• **EXERCISE GOAL**: Rewrite the entries below as a JSON list of strings, with one string for each line. Leave out blank lines.

• **DATA FOR THIS TASK**:
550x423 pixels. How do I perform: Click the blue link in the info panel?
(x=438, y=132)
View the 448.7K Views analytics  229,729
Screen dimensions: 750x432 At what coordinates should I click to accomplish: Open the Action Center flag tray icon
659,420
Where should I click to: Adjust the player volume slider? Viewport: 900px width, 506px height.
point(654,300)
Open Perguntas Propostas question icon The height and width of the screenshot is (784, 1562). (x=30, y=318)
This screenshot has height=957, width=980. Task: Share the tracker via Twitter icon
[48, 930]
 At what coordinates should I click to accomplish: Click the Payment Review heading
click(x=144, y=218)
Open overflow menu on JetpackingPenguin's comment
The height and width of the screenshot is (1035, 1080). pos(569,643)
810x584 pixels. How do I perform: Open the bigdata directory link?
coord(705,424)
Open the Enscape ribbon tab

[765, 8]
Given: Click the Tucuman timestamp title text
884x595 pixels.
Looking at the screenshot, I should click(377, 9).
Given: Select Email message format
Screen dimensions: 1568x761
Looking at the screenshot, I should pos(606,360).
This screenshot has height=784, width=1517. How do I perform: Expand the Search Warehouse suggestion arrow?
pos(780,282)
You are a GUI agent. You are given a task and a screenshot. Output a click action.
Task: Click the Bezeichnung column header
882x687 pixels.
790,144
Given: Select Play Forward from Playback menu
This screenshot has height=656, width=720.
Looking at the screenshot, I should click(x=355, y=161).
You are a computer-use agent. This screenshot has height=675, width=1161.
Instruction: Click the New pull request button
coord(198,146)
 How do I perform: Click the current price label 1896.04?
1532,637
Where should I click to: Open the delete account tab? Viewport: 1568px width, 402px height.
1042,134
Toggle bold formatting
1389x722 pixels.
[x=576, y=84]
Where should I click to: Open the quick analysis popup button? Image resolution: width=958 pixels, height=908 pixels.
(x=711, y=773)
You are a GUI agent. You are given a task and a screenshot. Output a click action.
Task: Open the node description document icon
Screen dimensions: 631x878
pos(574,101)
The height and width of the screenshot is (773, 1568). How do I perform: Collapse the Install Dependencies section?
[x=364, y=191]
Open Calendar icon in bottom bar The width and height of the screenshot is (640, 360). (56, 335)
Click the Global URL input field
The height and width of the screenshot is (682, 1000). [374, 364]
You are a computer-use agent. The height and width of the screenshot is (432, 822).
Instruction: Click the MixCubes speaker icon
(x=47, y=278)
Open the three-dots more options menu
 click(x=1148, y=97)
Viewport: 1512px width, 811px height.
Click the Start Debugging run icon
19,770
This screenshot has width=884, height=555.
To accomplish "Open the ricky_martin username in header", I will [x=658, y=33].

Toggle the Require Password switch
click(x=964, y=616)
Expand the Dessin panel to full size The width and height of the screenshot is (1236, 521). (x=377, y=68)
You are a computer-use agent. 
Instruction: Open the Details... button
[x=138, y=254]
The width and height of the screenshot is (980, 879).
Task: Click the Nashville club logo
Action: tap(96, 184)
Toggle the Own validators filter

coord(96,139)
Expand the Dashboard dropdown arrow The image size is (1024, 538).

• **THE REPLY**:
[
  "550x423 pixels. How do I perform: Click the blue link in the info panel?",
  "(x=438, y=132)",
  "View the 448.7K Views analytics  229,729",
  "Screen dimensions: 750x432 At what coordinates should I click to accomplish: Open the Action Center flag tray icon",
  "659,420",
  "Where should I click to: Adjust the player volume slider? Viewport: 900px width, 506px height.",
  "point(654,300)",
  "Open Perguntas Propostas question icon The height and width of the screenshot is (784, 1562). (x=30, y=318)",
  "This screenshot has height=957, width=980. Task: Share the tracker via Twitter icon",
  "[48, 930]",
  " At what coordinates should I click to accomplish: Click the Payment Review heading",
  "click(x=144, y=218)",
  "Open overflow menu on JetpackingPenguin's comment",
  "The height and width of the screenshot is (1035, 1080). pos(569,643)",
  "810x584 pixels. How do I perform: Open the bigdata directory link?",
  "coord(705,424)",
  "Open the Enscape ribbon tab",
  "[765, 8]",
  "Given: Click the Tucuman timestamp title text",
  "884x595 pixels.",
  "Looking at the screenshot, I should click(377, 9).",
  "Given: Select Email message format",
  "Screen dimensions: 1568x761",
  "Looking at the screenshot, I should pos(606,360).",
  "This screenshot has height=784, width=1517. How do I perform: Expand the Search Warehouse suggestion arrow?",
  "pos(780,282)",
  "You are a GUI agent. You are given a task and a screenshot. Output a click action.",
  "Task: Click the Bezeichnung column header",
  "882x687 pixels.",
  "790,144",
  "Given: Select Play Forward from Playback menu",
  "This screenshot has height=656, width=720.",
  "Looking at the screenshot, I should click(x=355, y=161).",
  "You are a computer-use agent. This screenshot has height=675, width=1161.",
  "Instruction: Click the New pull request button",
  "coord(198,146)",
  " How do I perform: Click the current price label 1896.04?",
  "1532,637",
  "Where should I click to: Open the delete account tab? Viewport: 1568px width, 402px height.",
  "1042,134",
  "Toggle bold formatting",
  "1389x722 pixels.",
  "[x=576, y=84]",
  "Where should I click to: Open the quick analysis popup button? Image resolution: width=958 pixels, height=908 pixels.",
  "(x=711, y=773)",
  "You are a GUI agent. You are given a task and a screenshot. Output a click action.",
  "Task: Open the node description document icon",
  "Screen dimensions: 631x878",
  "pos(574,101)",
  "The height and width of the screenshot is (773, 1568). How do I perform: Collapse the Install Dependencies section?",
  "[x=364, y=191]",
  "Open Calendar icon in bottom bar The width and height of the screenshot is (640, 360). (56, 335)",
  "Click the Global URL input field",
  "The height and width of the screenshot is (682, 1000). [374, 364]",
  "You are a computer-use agent. The height and width of the screenshot is (432, 822).",
  "Instruction: Click the MixCubes speaker icon",
  "(x=47, y=278)",
  "Open the three-dots more options menu",
  " click(x=1148, y=97)",
  "Viewport: 1512px width, 811px height.",
  "Click the Start Debugging run icon",
  "19,770",
  "This screenshot has width=884, height=555.",
  "To accomplish \"Open the ricky_martin username in header\", I will [x=658, y=33].",
  "Toggle the Require Password switch",
  "click(x=964, y=616)",
  "Expand the Dessin panel to full size The width and height of the screenshot is (1236, 521). (x=377, y=68)",
  "You are a computer-use agent. ",
  "Instruction: Open the Details... button",
  "[x=138, y=254]",
  "The width and height of the screenshot is (980, 879).",
  "Task: Click the Nashville club logo",
  "Action: tap(96, 184)",
  "Toggle the Own validators filter",
  "coord(96,139)",
  "Expand the Dashboard dropdown arrow The image size is (1024, 538)."
]